Thursday, April 8, 2010

The Good Woman of Bangkok

The film's beginning is highly stylized, like a fiction film, or even more specifically, like a soap opera. It is melodramatic and contrived. Come to find out by the end of the film, soap operas are kind of an analogy for this woman's story. Throughout she experiences and recalls tragedy, drama, deceit, betrayal etc. etc. The "good woman" is not actually from Bangkok, but from a village near by. She is forced into prostitution by a series of male oriented bad happenstances, including her husband's abuse and eventual jilting of her, and her father's gambling.

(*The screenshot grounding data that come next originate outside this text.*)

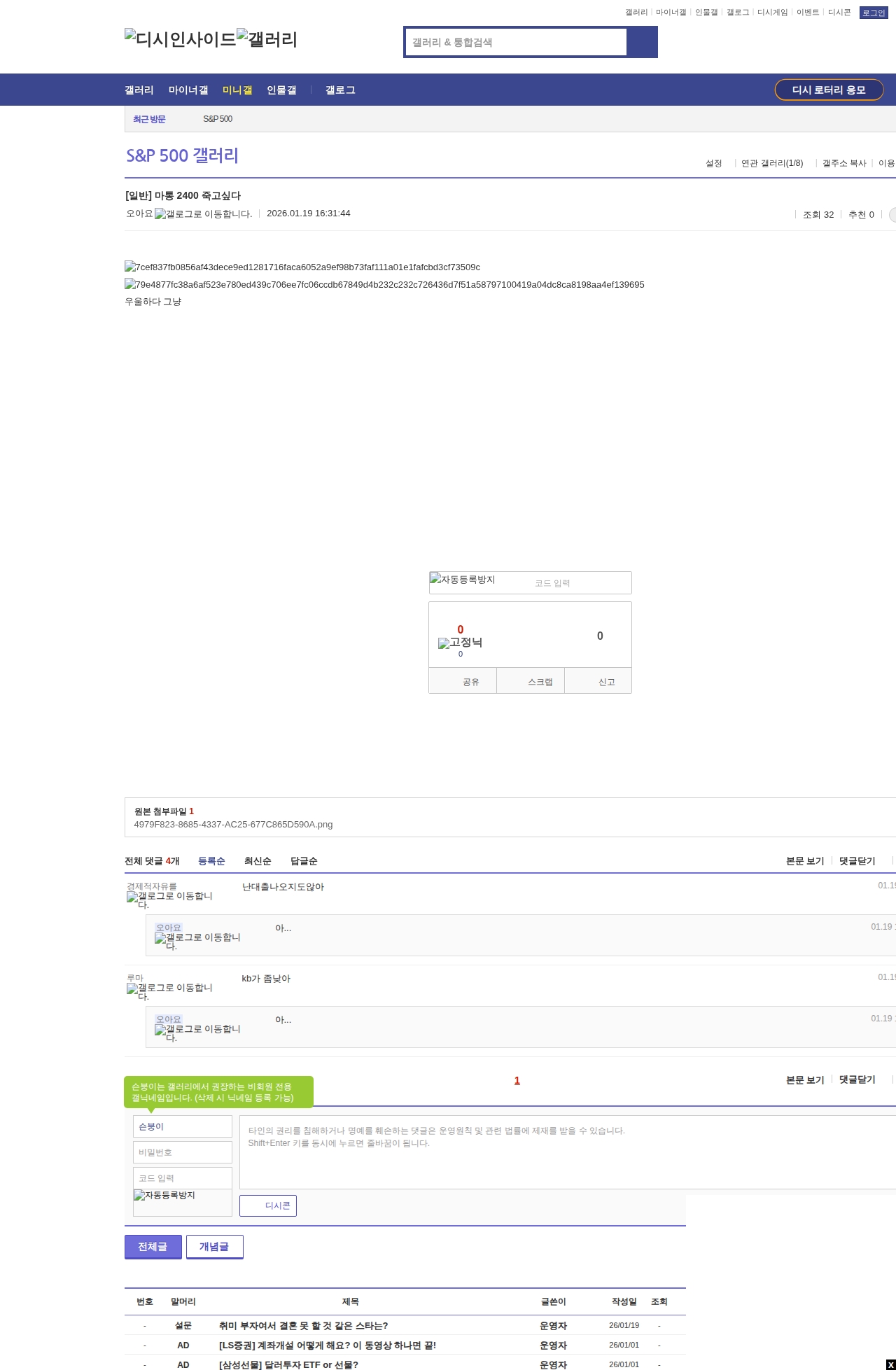Open the author's gallog icon beside 오아요
This screenshot has width=896, height=1370.
click(203, 214)
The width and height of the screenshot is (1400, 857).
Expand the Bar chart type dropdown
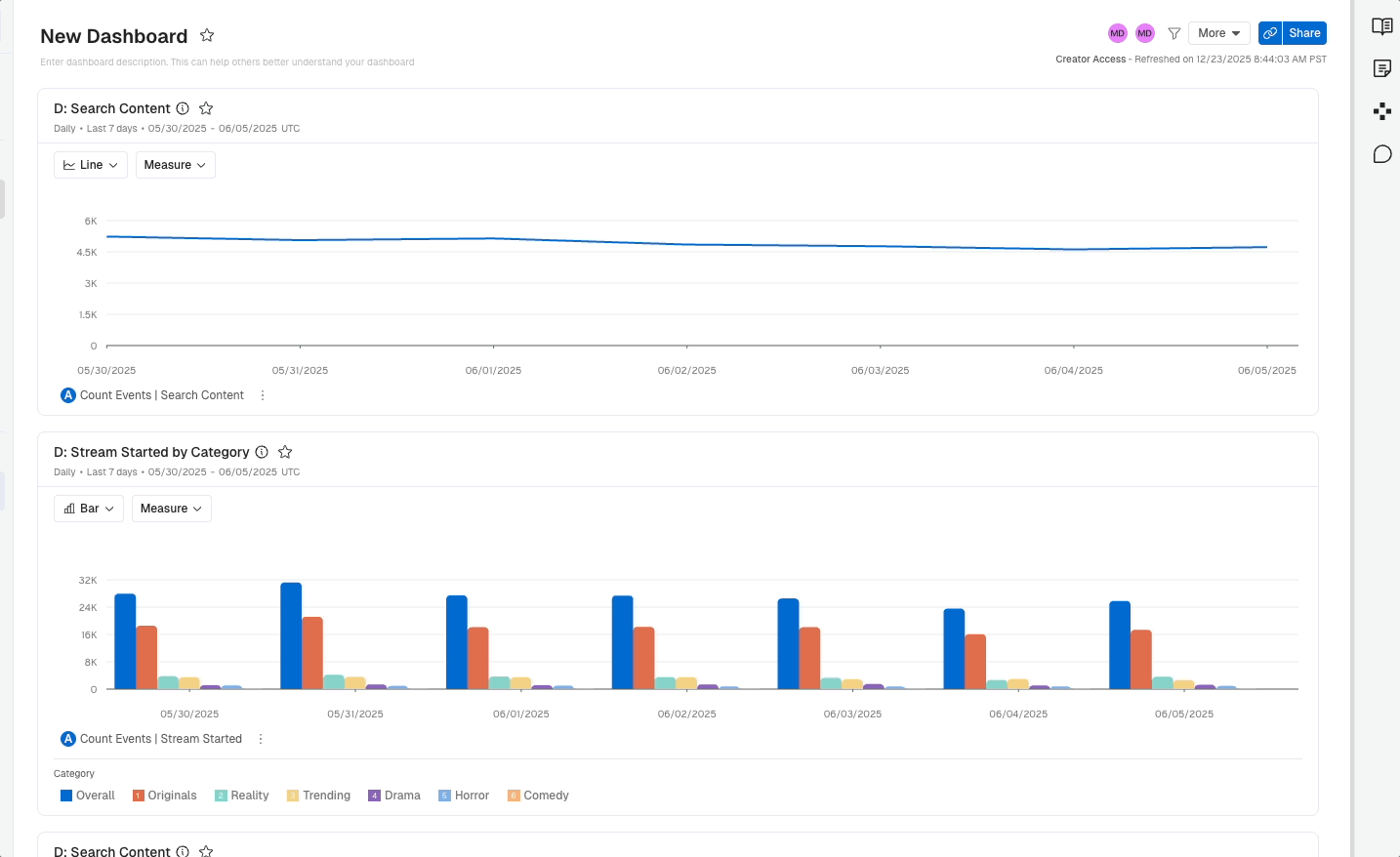(89, 509)
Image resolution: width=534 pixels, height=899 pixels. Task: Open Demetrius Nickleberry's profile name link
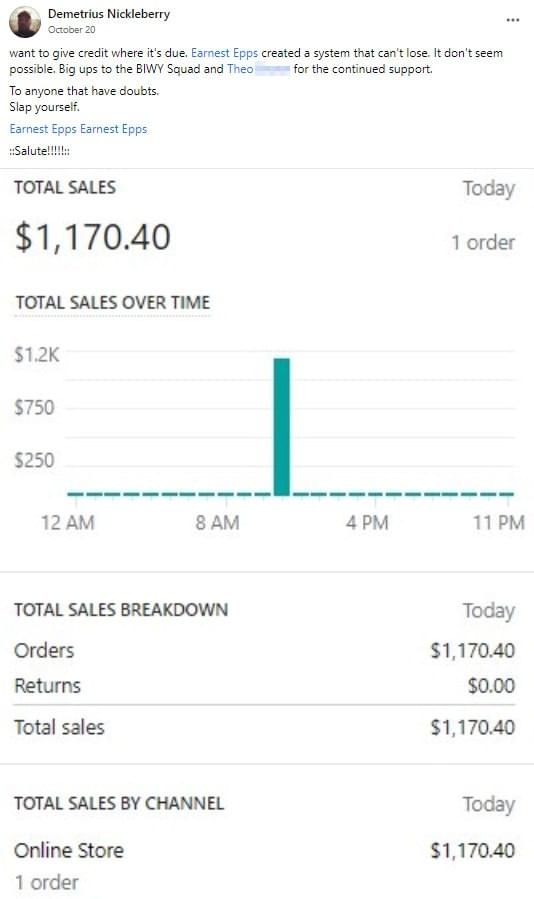pyautogui.click(x=109, y=14)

The two main men in her life have broken her in a way that has made her extremely depressed and even suicidal. Ironically, she is "forced" into the sex industry where she must cater to men. She despises men, after all, they are the source of all her misery.

She despises all men, and the filmmaker is a man. This is what gives this film depth. Aoi is a prostitute, forced into the industry because of the male ineptitude in her life, a tragic tale, but a common and familiar tale nonetheless. It is the construct of the film that separates it from its pervasiveness. This male filmmaker comes into Aoi's life, presumably as a john, and asks more from her than just sex (though the subject is never directly addressed, one can assume he engaged in a sexual relationship with her at least to start). She agrees to let him film her life, and he promises to compensate her.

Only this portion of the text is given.